## PROMPT
Everything in the data below is left aside except the lines from the one containing "Given: Open the search magnifier icon" through the one containing "Task: Click the proxy_temp directory entry"; repeat those exactly.

## MATERIAL PROVIDED
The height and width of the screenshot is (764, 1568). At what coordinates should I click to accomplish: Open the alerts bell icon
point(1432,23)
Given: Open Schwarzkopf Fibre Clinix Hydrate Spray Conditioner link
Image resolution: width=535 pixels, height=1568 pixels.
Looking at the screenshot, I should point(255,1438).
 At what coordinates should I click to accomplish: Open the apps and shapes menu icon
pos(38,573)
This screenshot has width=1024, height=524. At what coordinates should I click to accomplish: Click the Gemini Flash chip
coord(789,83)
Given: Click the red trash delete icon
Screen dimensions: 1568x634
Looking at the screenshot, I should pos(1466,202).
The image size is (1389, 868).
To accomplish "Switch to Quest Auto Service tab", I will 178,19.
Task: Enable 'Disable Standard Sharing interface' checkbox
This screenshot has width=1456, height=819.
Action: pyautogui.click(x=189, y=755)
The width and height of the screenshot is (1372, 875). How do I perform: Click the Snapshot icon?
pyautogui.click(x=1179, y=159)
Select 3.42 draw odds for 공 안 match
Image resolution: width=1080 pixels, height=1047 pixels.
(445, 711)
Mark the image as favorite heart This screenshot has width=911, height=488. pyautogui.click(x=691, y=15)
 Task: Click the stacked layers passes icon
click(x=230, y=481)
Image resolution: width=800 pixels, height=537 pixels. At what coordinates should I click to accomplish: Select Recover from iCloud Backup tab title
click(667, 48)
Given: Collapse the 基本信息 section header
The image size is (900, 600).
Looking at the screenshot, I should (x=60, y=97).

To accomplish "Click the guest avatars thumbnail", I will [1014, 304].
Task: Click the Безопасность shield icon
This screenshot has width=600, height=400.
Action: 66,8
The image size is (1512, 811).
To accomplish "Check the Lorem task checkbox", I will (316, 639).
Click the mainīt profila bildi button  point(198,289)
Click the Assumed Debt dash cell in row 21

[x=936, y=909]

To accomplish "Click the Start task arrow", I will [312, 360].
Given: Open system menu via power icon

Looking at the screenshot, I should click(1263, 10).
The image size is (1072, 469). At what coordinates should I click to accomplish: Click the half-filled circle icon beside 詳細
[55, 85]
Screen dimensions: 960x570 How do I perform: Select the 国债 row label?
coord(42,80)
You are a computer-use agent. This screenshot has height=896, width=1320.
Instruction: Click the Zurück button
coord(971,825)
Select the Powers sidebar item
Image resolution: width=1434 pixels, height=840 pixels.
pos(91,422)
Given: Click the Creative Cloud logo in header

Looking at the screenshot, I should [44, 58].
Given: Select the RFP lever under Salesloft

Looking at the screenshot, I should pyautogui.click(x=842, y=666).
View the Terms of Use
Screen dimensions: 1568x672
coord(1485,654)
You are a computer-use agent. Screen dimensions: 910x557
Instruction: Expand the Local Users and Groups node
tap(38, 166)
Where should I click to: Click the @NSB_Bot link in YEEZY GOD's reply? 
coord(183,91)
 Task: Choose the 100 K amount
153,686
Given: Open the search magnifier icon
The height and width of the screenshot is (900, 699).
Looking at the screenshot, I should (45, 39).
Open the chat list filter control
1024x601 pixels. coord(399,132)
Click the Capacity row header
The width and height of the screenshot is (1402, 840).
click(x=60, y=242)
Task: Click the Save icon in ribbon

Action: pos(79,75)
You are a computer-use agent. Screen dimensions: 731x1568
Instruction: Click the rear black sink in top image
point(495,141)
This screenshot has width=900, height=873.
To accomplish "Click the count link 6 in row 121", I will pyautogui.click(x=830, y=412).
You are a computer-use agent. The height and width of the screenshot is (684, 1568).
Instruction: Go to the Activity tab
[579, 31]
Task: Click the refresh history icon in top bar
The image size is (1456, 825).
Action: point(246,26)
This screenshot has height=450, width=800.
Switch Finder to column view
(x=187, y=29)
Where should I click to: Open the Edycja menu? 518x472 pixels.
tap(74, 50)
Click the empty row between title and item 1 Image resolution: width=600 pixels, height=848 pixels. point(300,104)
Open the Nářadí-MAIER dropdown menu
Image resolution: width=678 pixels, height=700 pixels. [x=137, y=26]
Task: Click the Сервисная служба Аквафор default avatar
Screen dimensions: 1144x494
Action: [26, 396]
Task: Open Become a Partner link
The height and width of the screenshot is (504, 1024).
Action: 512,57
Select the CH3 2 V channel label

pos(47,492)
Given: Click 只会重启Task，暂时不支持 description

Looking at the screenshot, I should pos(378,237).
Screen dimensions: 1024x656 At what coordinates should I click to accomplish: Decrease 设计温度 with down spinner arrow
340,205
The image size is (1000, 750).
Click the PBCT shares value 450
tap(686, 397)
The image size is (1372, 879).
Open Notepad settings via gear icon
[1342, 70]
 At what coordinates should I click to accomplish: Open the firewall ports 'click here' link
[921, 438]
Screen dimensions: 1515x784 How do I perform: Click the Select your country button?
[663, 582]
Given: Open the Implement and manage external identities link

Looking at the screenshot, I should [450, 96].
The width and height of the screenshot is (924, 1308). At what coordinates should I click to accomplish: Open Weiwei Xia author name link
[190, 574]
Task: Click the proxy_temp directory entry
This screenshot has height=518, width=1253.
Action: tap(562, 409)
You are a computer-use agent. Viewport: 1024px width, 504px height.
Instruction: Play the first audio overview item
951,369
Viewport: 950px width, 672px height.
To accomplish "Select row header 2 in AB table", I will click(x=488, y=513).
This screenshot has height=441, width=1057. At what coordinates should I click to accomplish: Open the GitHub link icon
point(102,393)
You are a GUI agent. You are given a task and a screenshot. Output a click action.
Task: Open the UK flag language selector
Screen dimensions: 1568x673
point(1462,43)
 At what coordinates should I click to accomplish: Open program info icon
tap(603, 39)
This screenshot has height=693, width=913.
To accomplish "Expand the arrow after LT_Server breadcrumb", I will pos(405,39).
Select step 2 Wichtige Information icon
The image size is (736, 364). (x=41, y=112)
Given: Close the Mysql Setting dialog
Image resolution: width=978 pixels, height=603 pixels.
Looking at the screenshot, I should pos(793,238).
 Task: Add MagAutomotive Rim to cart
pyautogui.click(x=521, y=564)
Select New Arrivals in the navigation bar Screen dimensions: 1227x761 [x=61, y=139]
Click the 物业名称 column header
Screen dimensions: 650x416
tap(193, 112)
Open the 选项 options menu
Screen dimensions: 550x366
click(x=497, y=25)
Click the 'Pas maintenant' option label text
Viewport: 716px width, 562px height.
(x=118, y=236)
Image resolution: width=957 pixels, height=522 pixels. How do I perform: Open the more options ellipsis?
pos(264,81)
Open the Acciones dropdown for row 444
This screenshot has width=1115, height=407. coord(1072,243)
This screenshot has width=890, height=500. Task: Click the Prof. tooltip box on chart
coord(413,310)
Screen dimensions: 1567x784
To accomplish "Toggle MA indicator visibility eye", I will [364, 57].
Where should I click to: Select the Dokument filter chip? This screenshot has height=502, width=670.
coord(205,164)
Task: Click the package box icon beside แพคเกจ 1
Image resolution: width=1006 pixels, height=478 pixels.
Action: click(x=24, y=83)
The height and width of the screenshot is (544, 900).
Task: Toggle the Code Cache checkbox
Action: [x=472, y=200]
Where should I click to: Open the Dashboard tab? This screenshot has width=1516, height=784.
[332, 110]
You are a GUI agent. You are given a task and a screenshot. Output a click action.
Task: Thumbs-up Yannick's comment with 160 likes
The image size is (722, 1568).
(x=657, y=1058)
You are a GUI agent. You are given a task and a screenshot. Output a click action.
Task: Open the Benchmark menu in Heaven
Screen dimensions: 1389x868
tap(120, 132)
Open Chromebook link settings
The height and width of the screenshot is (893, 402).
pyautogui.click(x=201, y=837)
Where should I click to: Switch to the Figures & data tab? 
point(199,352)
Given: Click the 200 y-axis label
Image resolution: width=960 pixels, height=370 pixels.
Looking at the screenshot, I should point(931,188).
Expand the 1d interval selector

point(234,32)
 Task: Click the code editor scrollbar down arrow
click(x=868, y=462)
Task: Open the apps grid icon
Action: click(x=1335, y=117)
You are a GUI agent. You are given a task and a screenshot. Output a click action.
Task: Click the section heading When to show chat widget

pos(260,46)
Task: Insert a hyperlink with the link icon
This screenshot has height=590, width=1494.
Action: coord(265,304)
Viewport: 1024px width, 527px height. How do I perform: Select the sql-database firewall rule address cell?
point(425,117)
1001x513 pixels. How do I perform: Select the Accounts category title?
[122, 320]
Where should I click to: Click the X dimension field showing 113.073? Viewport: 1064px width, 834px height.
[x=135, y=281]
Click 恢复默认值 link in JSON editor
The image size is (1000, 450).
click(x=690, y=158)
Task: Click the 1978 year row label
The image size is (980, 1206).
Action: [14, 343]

## RESPONSE
Given: Open the search magnifier icon
The height and width of the screenshot is (900, 699).
Looking at the screenshot, I should (45, 39).
Open the chat list filter control
1024x601 pixels. coord(399,132)
Click the Capacity row header
The width and height of the screenshot is (1402, 840).
click(x=60, y=242)
Task: Click the Save icon in ribbon

Action: pos(79,75)
You are a computer-use agent. Screen dimensions: 731x1568
Instruction: Click the rear black sink in top image
point(495,141)
This screenshot has width=900, height=873.
To accomplish "Click the count link 6 in row 121", I will pyautogui.click(x=830, y=412).
You are a computer-use agent. The height and width of the screenshot is (684, 1568).
Instruction: Go to the Activity tab
[579, 31]
Task: Click the refresh history icon in top bar
The image size is (1456, 825).
Action: point(246,26)
This screenshot has height=450, width=800.
Switch Finder to column view
(x=187, y=29)
Where should I click to: Open the Edycja menu? 518x472 pixels.
tap(74, 50)
Click the empty row between title and item 1 Image resolution: width=600 pixels, height=848 pixels. point(300,104)
Open the Nářadí-MAIER dropdown menu
Image resolution: width=678 pixels, height=700 pixels. [x=137, y=26]
Task: Click the Сервисная служба Аквафор default avatar
Screen dimensions: 1144x494
Action: [26, 396]
Task: Open Become a Partner link
The height and width of the screenshot is (504, 1024).
Action: 512,57
Select the CH3 2 V channel label

pos(47,492)
Given: Click 只会重启Task，暂时不支持 description

Looking at the screenshot, I should pos(378,237).
Screen dimensions: 1024x656 At what coordinates should I click to accomplish: Decrease 设计温度 with down spinner arrow
340,205
The image size is (1000, 750).
Click the PBCT shares value 450
tap(686, 397)
The image size is (1372, 879).
Open Notepad settings via gear icon
[1342, 70]
 At what coordinates should I click to accomplish: Open the firewall ports 'click here' link
[921, 438]
Screen dimensions: 1515x784 How do I perform: Click the Select your country button?
[663, 582]
Given: Open the Implement and manage external identities link

Looking at the screenshot, I should [450, 96].
The width and height of the screenshot is (924, 1308). At what coordinates should I click to accomplish: Open Weiwei Xia author name link
[190, 574]
Task: Click the proxy_temp directory entry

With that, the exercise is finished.